REPUBLIKA.CO.ID, JAKARTA -- Hingga batas waktu yang ditentukan, Tim Gabungan Pencari Fakta (TGPF) bentukan Kepala Polri Jenderal Tito Karnavian gagal mengungkap kasus penyerangan terhadap penyidik senior Komisi Pemberantasan Korupsi (KPK), Novel Baswedan. Tim tersebut dinilai gagal meski diberi waktu enam bulan pascaresmi didirikan.
"Tim tersebut tidak dapat mengungkap satu pun aktor yang bertanggung jawab atas cacatnya mata kiri penyidik Komisi Pemberantasan Korupsi (KPK) tersebut,” ujar perwakilan Koalisi Masyarakat Antikorupsi, Yati Andriyani lewat keterangan tertulisnya, Senin (8/7).
Koalisi yang terdiri atas ICW, KontraS, LBH Jakarta, YLBHI, Amnesty Internasional, dan Change.org, sejak awal mengaku pesimistis dengan pembentukan TGPF ini. Hal itu terlihat dari komposisi tim yang terdiri atas 65 anggota, yang 53 di antaranya berasal dari unsur Polri.

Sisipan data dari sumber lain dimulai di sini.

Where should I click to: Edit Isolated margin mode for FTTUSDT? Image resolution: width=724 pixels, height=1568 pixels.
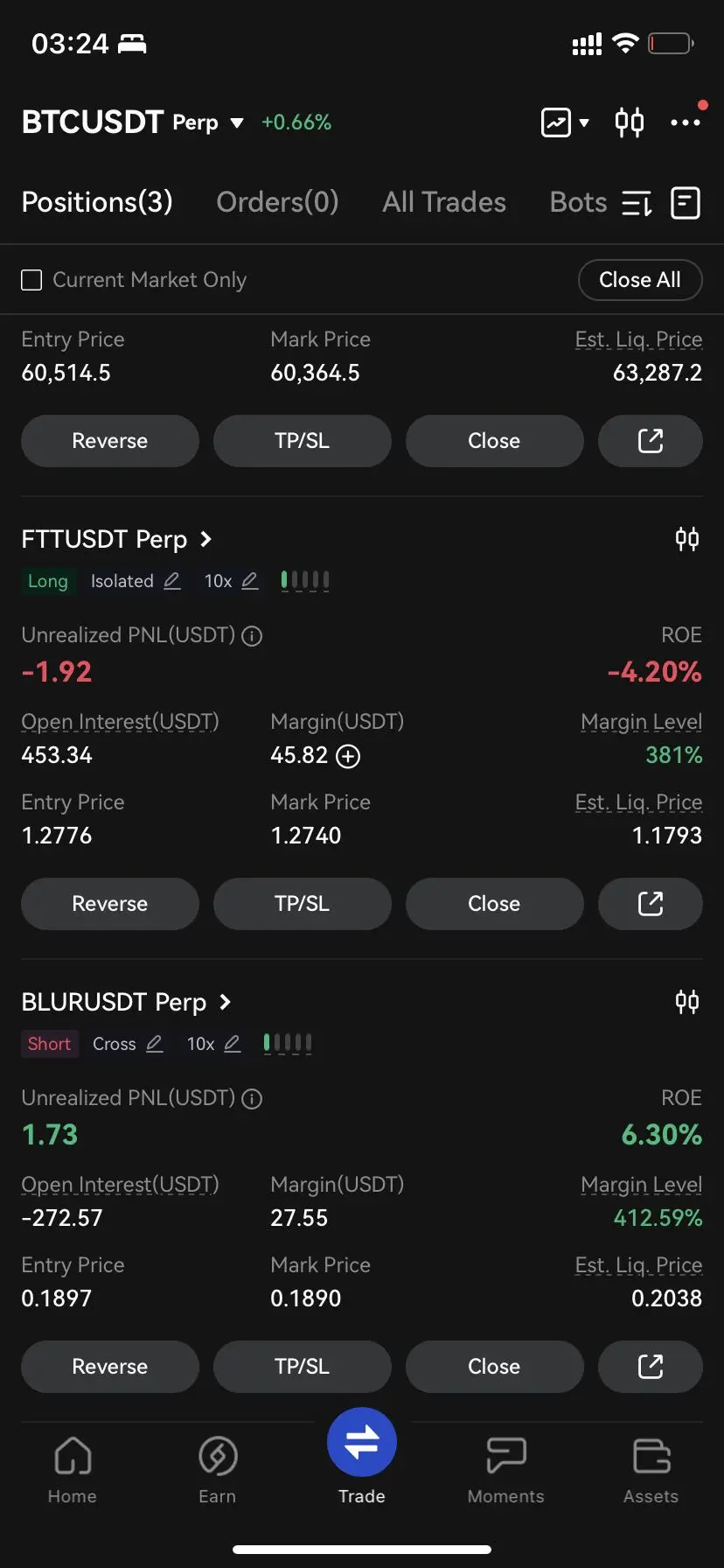[172, 581]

Padahal saat kasus ini mencuat, diduga ada keterlibatan polisi atas penyiraman air keras yang menimpa Novel. Sehingga, patut diduga akan rawan konflik kepentingan dalam serangan tersebut.
"Oleh karenanya yang digaungkan oleh masyarakat pada saat itu yakni pembentukan Tim Independen yang bertanggung jawab kepada Presiden Joko Widodo. Sayangnya, Presiden seolah-olah melepaskan tanggung jawabnya sebagai panglima tertinggi," ujar Yati.

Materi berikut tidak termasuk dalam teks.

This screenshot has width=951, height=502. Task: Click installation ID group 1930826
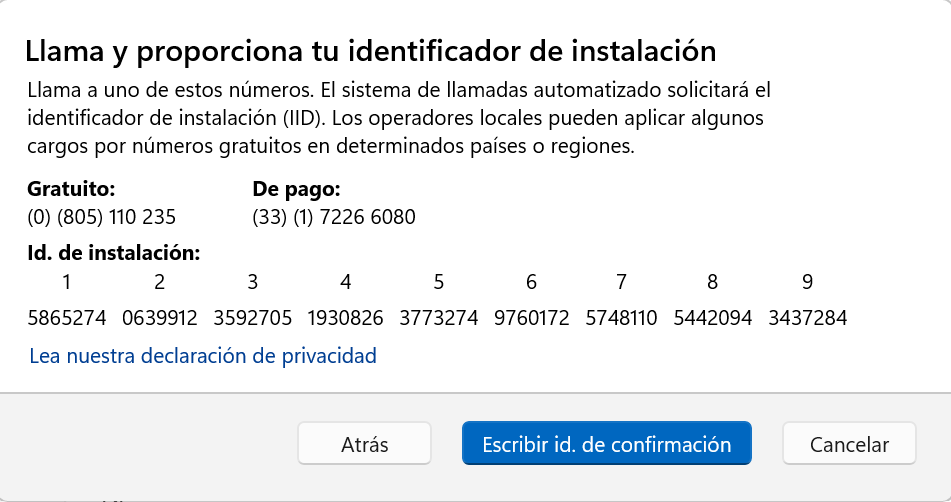[x=345, y=318]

Kekecewaan lainnya terhada TGPF adalah, proses pemeriksaan yang terkesan lambat dan tak transparan. Bahkan Koalisi Masyarakat Antikorupsi menilai, pembentukan tim tersebut merupakan formalitas belaka.
Mereka turut membandingkan kasus penyerangan terhadap Novel dan pembunuhan di Pulomas, Jakarta Timur. Saat itu, kepolisian berhasil menangkap pelaku dalam waktu kurang dari dua hari. "Untuk kasus Novel waktu penyelesaiannya lebih dari dua tahun. Hal ini diduga karena adanya keterlibatan elite atas penyerangan Novel," ujar Yati.

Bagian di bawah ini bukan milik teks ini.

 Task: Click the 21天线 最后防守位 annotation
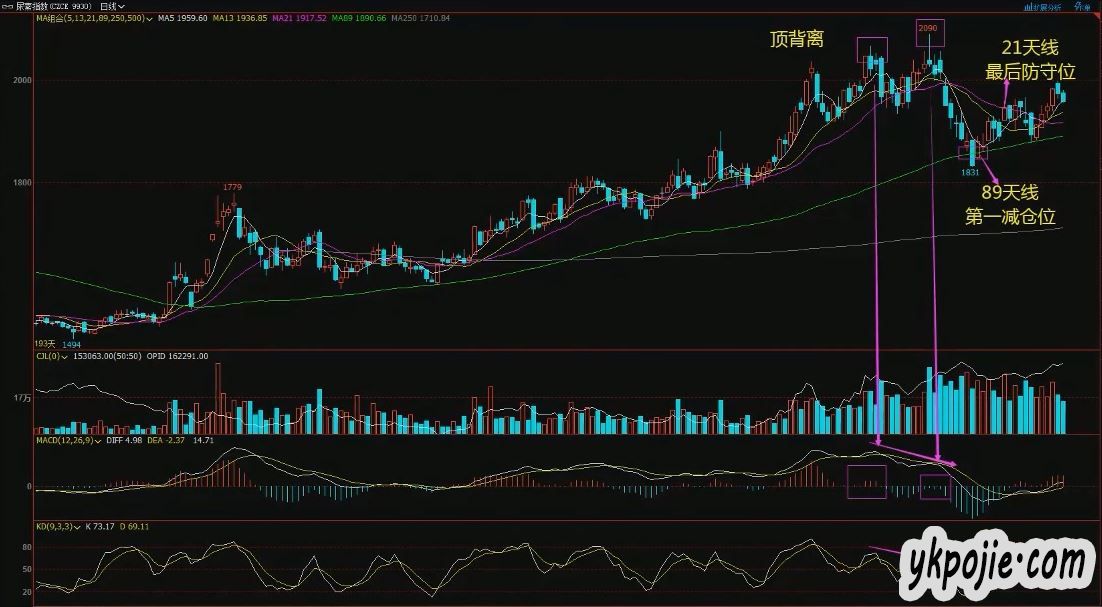(x=1030, y=60)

Koalisi Masyarakat Antikorupsi mendesak Presiden Joko Widodo, untuk segera membentuk TGPF independen guna mengungkap kasus teror terhadap Novel. Dengan adanya pembentukan tim independen itu, Jokowi menunjukkan komitmennya dalam pemberantasan korupsi di Indonesia. "Kami juga mendesak Tim Satuan Tugas menyampaikan laporannya kepada publik sebagai bentuk transparansi dan akuntabilitas," ujarnya.